Kapitalisasi dunia pendidikan juga membuat rakyat kesulitan mengakses pendidikan hingga perguruan tinggi. Sebagai contoh, mahalnya biaya UKT membuat banyak calon mahasiswa baru mengundurkan diri dari perguruan tinggi negeri. Keluhan biaya UKT tidak hanya dialami calon maba, melainkan juga mahasiswa lama yang sudah menjalani perkuliahan beberapa semester.
Bukankah hal ini yang lebih mendesak dan penting dalam rangka menyelamatkan generasi dari kerusakan? Daripada sibuk bernarasi radikal-radikul, lebih utama menyelamatkan dan memperhatikan generasi kita agar terdidik cerdas serta berkarakter mulia. Mustahil bisa melahirkan generasi seperti ini dalam sistem sekulerisme.
Islam Menjaga Generasi
Pendidikan adalah pilar penting sebuah peradaban. Untuk menilai baik buruknya peradaban sebuah bangsa, lihatlah generasinya. Jika generasi rusak, peradaban tersebut tidak layak menjadi contoh.
Peradaban kapitalisme melahirkan banyak generasi “sampah”, contohnya di Amerika, Jepang, Korea, dan Eropa. Sekalipun disebut sebagai negara maju dengan kecanggihan teknologinya, hal itu tidak diimbangi dengan kualitas karakter generasi. Pernikahan sejenis dilegalkan, pergaulan bebas merajalela, perzinaan membudaya, dan angka bunuh diri sangat tinggi. Inikah yang disebut negara maju dan beradab? Jelas tidak.
Sungguh, Islam adalah sebaik-baik role model membangun peradaban maju dan berkarakter hebat. Berikut di antara rahasia Islam mampu bertahan dan menguasai dunia hingga 1.300 tahun lamanya.

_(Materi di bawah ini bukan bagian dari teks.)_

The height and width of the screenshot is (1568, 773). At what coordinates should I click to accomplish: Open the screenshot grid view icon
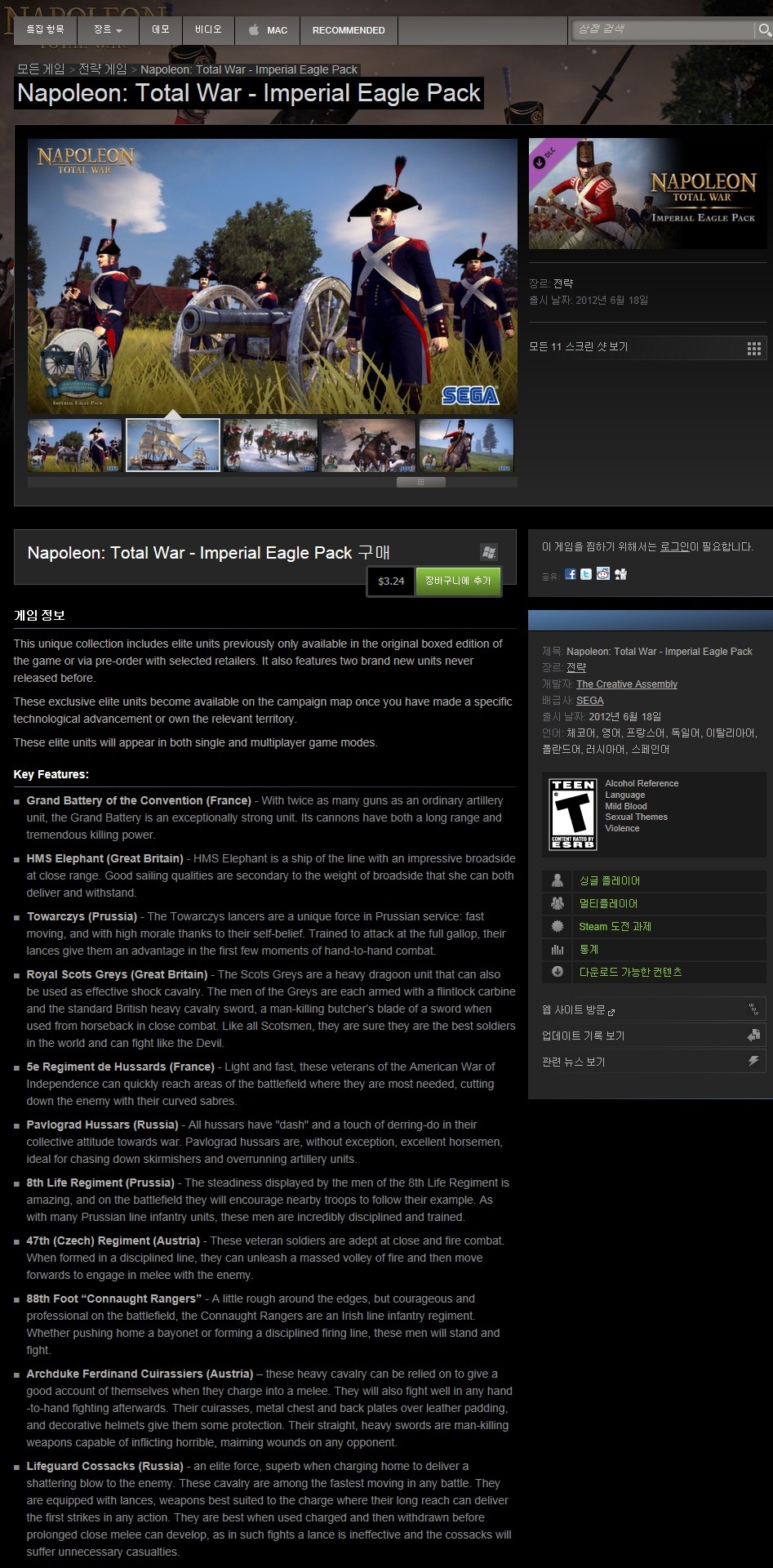(754, 349)
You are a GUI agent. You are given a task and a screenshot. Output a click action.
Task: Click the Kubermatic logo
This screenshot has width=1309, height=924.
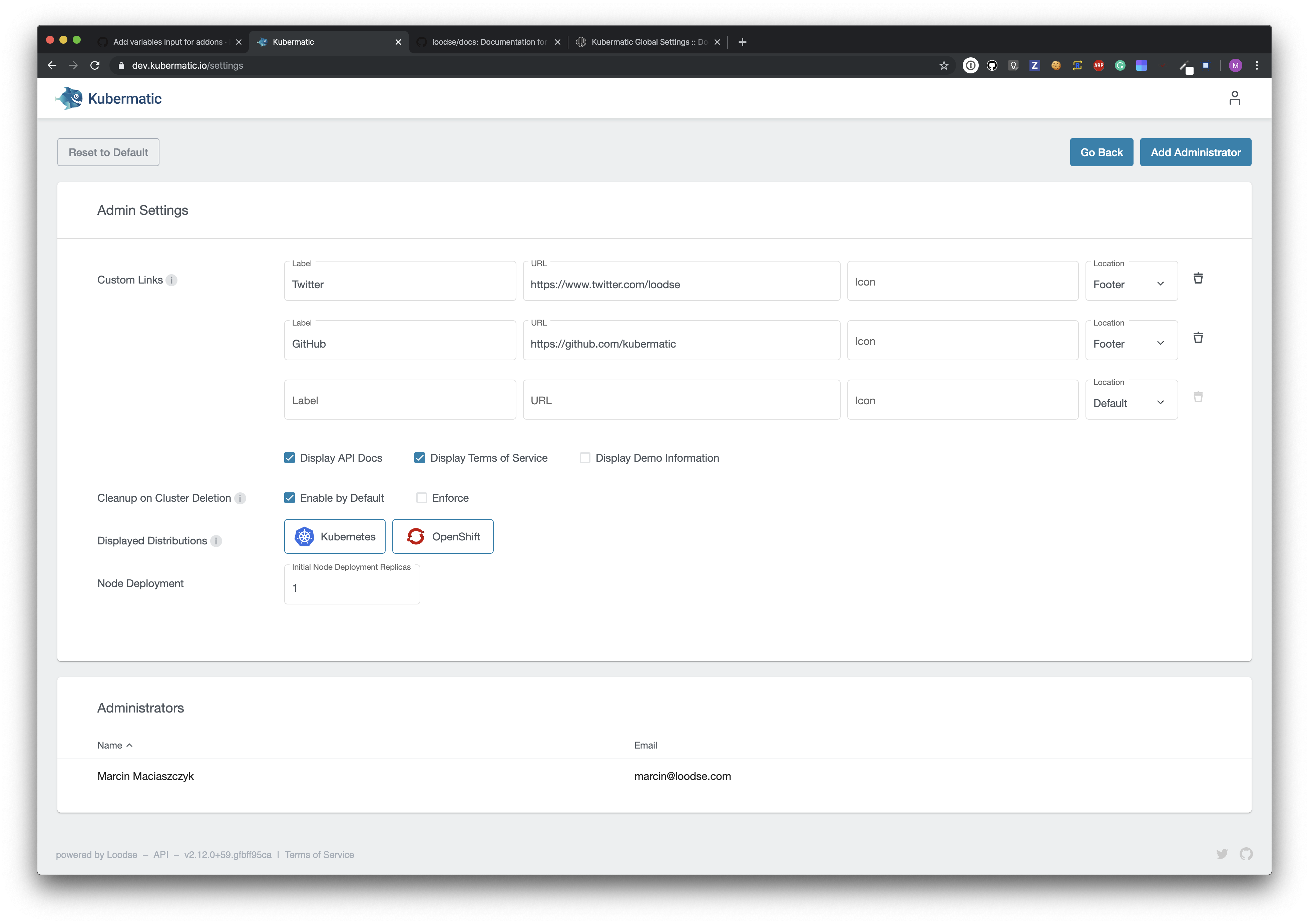point(108,97)
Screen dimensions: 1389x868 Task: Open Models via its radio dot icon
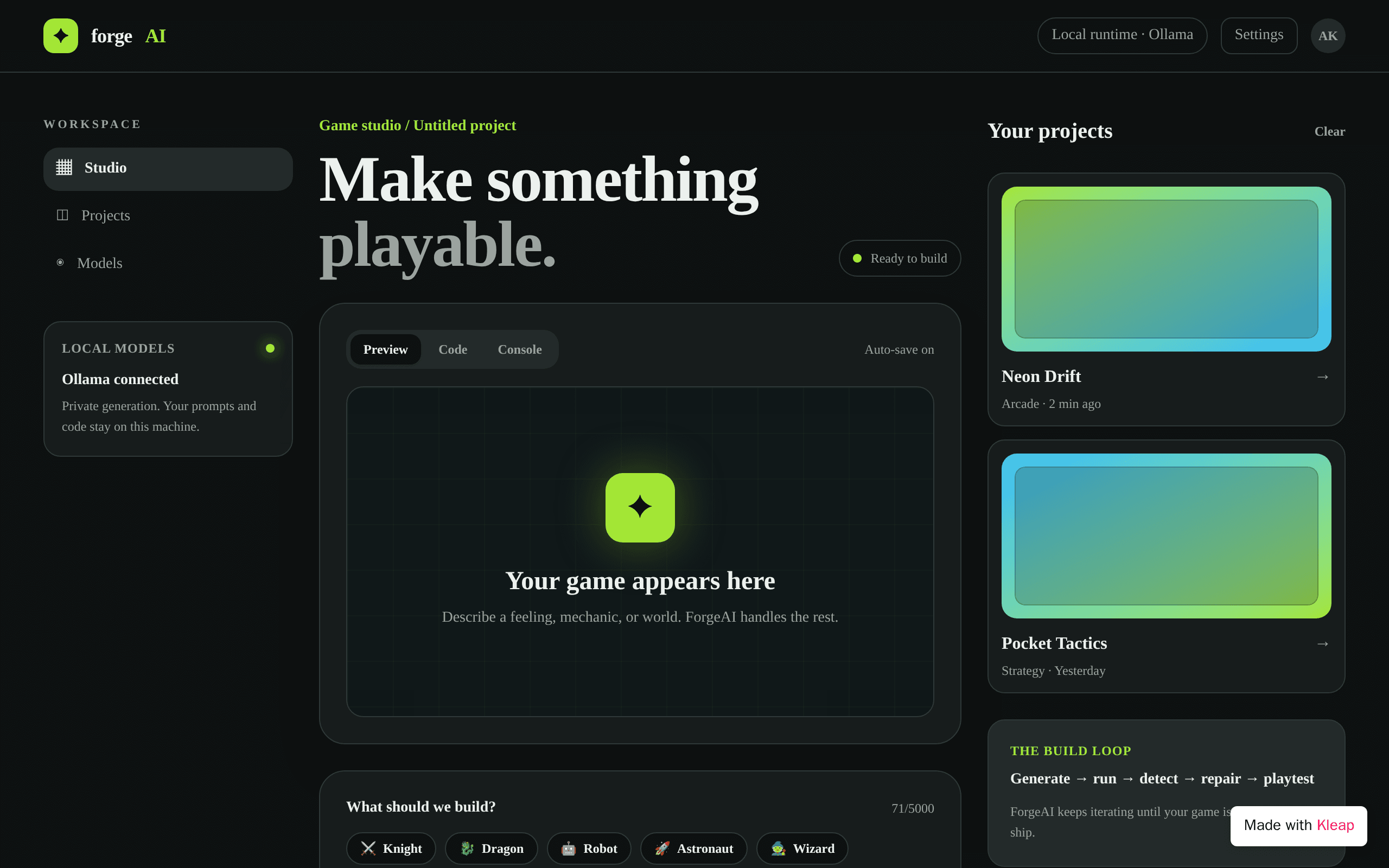(x=60, y=263)
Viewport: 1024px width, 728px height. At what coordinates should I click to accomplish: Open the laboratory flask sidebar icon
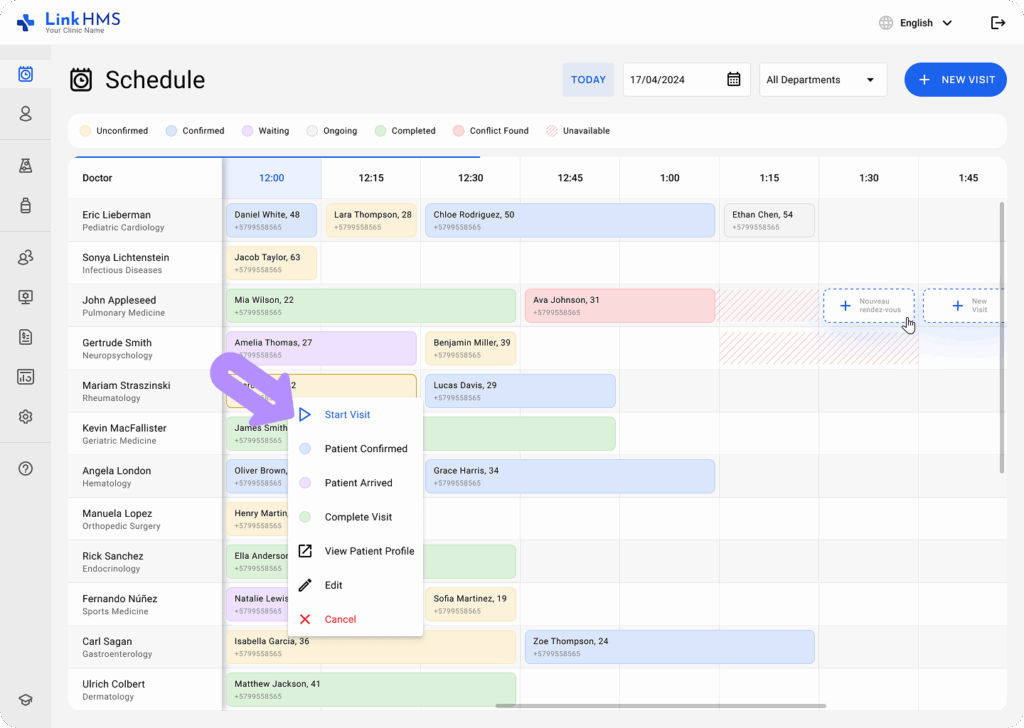point(26,165)
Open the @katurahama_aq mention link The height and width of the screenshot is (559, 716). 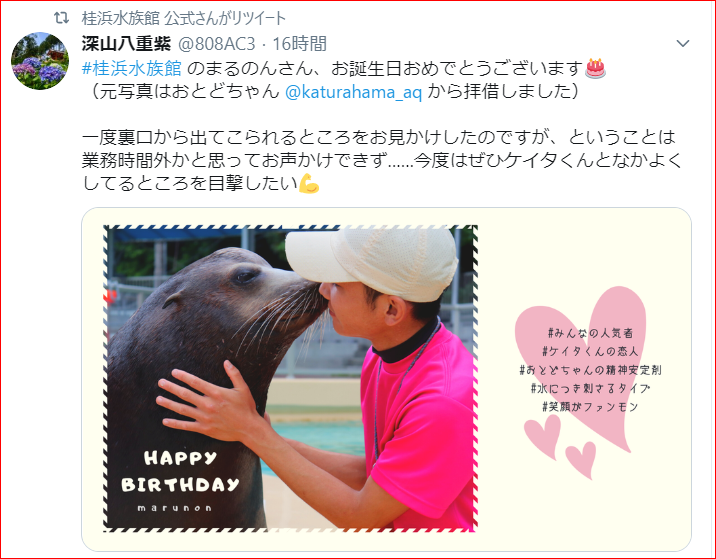(353, 92)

Pertama, penerapan sistem pendidikan Islam secara holistik, yaitu kurikulum berbasis akidah Islam. Semua jenjang pendidikan dalam sistem Khilafah harus mengacu kurikulum ini. Tidak ada dikotomi agama dan ilmu dunia. Setiap ilmu yang dipelajari akan membuat iman makin kuat mengingat betapa luasnya ilmu Allah Swt. dan kebesaran Allah dalam menciptakan kehidupan ini.
Kedua, penerapan politik ekonomi Islam yang menyejahterakan. Politik ekonomi Islam akan menjadikan negara sebagai poros utama pelaksana pendidikan serta pelayan umat. Negara akan memfasilitasi saran pendidikan dengan infrastruktur yang lengkap dan memadai. Negara memenuhi kebutuhan pokok rakyat berupa sandang, pangan, dan papan dengan memberi kemudahan mendapatkannya.